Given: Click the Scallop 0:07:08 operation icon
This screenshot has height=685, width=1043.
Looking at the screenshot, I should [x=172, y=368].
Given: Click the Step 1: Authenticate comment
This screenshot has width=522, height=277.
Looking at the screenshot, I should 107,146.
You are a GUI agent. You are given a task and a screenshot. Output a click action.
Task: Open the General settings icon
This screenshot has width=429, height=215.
* * *
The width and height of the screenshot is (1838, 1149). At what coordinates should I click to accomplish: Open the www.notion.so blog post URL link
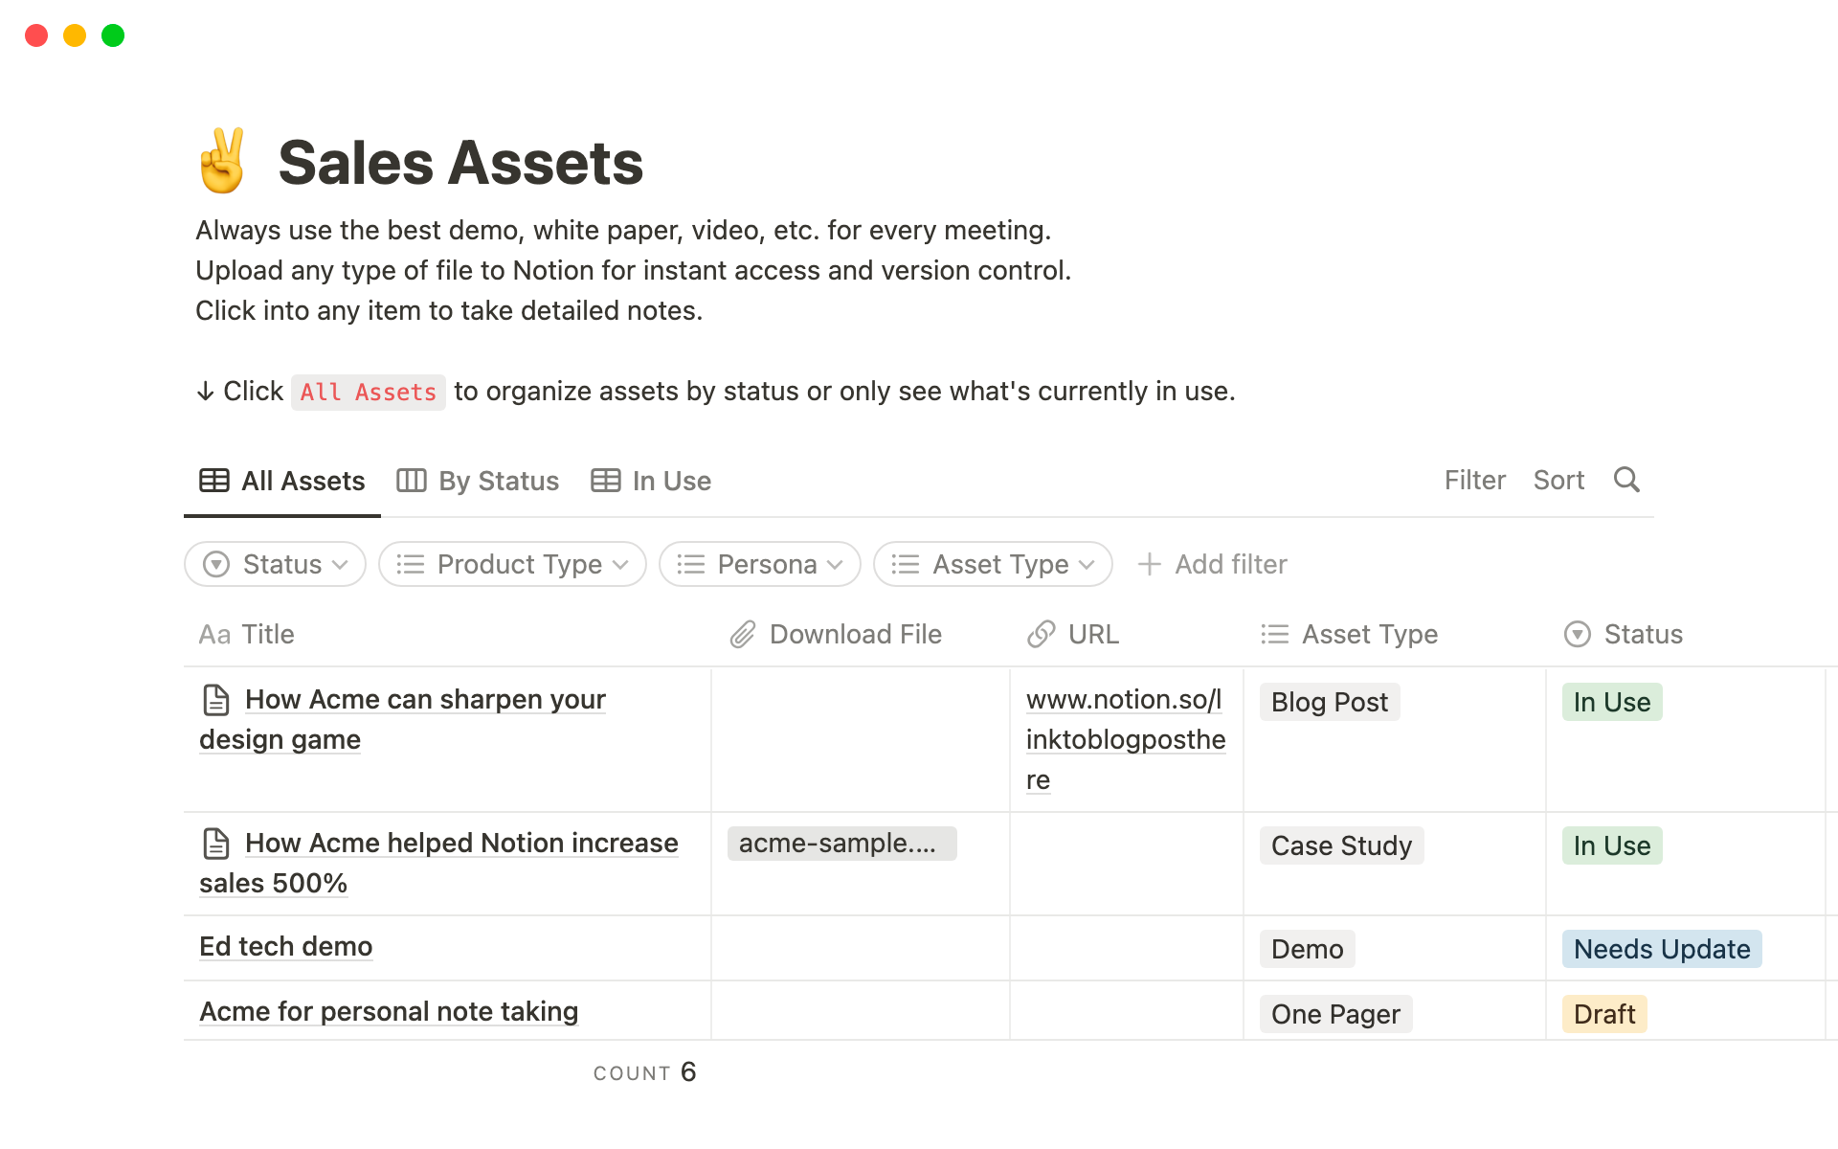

= Activity =
The expected answer is a copy of every line in the entries that holds the word "Open".

= Response to this task =
Task: Open the General settings icon
The width and height of the screenshot is (1838, 1149). At what coordinates should I click to accomplish: Open the www.notion.so blog post URL link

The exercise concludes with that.